Mae Ella Hunt was born in San Francisco, California on September 20, 1886. She attended public schools, St. Vincent's Convent, and Ayres Business College of San Francisco. She married Republican U.S. Representative John Ignatius Nolan in 1913.

===Congress ===
Nolan's husband died on November 18, 1922, near the end of the 67th Congress; he had been re-elected to the 68th Congress, which would come into existence on March 4, 1923. Two special elections were held on January 23, 1923, to fill the vacancies in the 67th Congress about to end and the 68th Congress about to begin. Mae Nolan was elected to fill both vacancies, and served from January 23, 1923, to March 3, 1925.

Nolan was the fourth woman elected to Congress, after Jeannette Rankin, Alice Mary Robertson, and Winnifred Sprague Mason Huck. All four were elected as Republicans to the House of Representatives. Nolan was a Catholic, hence she was the first woman from such a background who served in the federal legislature.

Nolan was the first woman elected to her husband's seat in Congress, which is sometimes known as the "widow's succession." As of 2004, 36 widows have won their husbands' seats in the House, and 8 in the Senate.

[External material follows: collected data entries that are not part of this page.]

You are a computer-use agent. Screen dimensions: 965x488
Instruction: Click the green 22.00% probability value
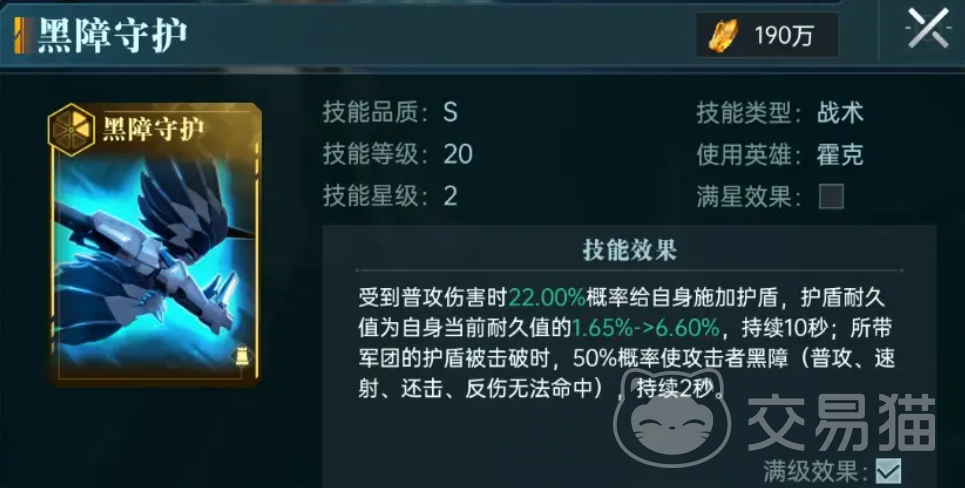[x=547, y=298]
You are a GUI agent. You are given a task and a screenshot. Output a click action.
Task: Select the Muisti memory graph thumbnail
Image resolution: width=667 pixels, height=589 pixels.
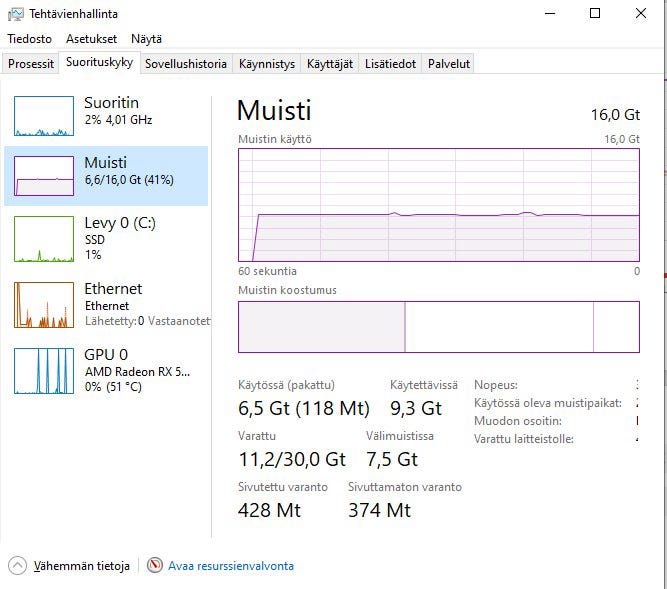click(44, 176)
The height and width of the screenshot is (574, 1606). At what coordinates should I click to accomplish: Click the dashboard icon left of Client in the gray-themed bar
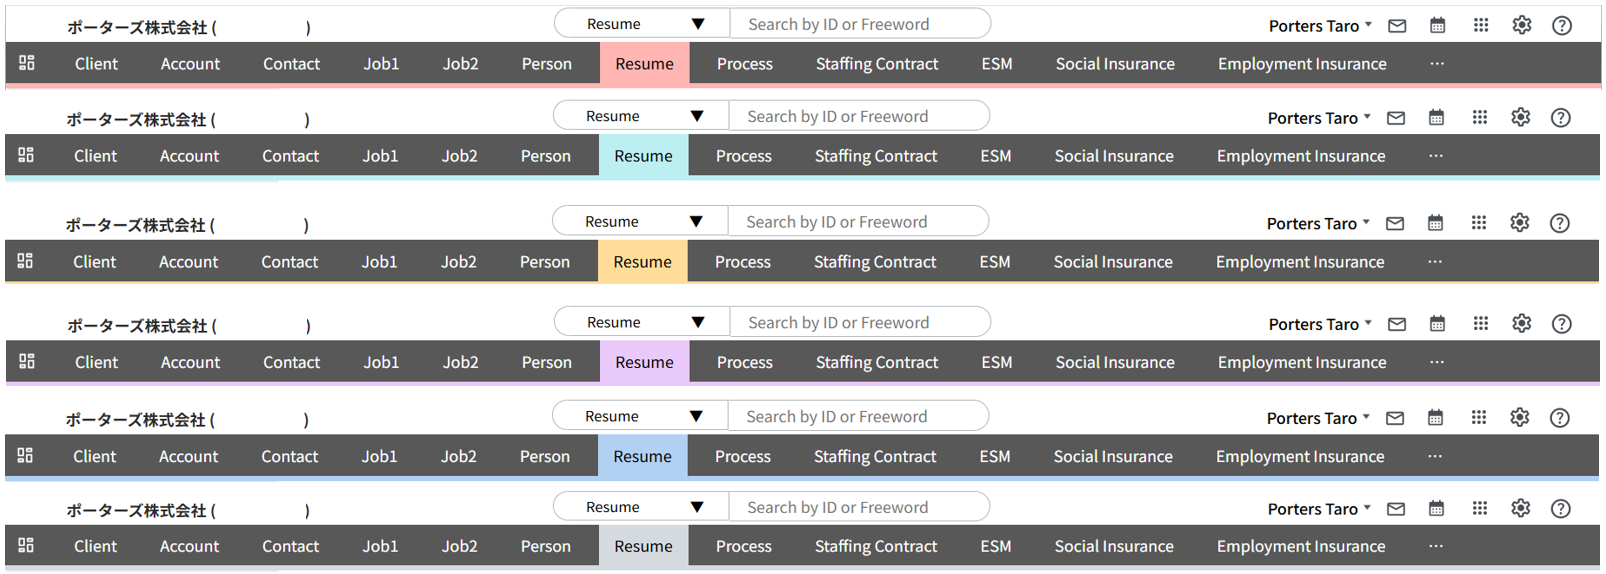pos(26,545)
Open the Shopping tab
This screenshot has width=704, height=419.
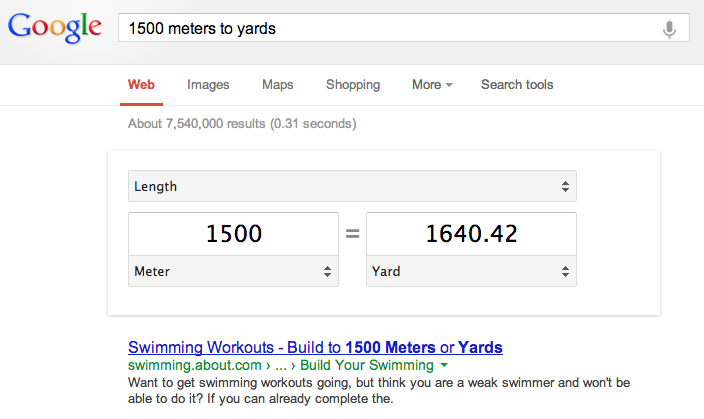click(353, 84)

Nolan supported her late husband's agenda on minimum wage, child labor laws, and education. She distanced herself from the women's suffrage movement by dropping her membership in the Woman Suffrage Committee, depending on support from labor, which was unsupportive. Her primary concerns were improving wages and lowering taxes on workers while raising them for wealthy Americans, She also supported a bonus for World War I veterans.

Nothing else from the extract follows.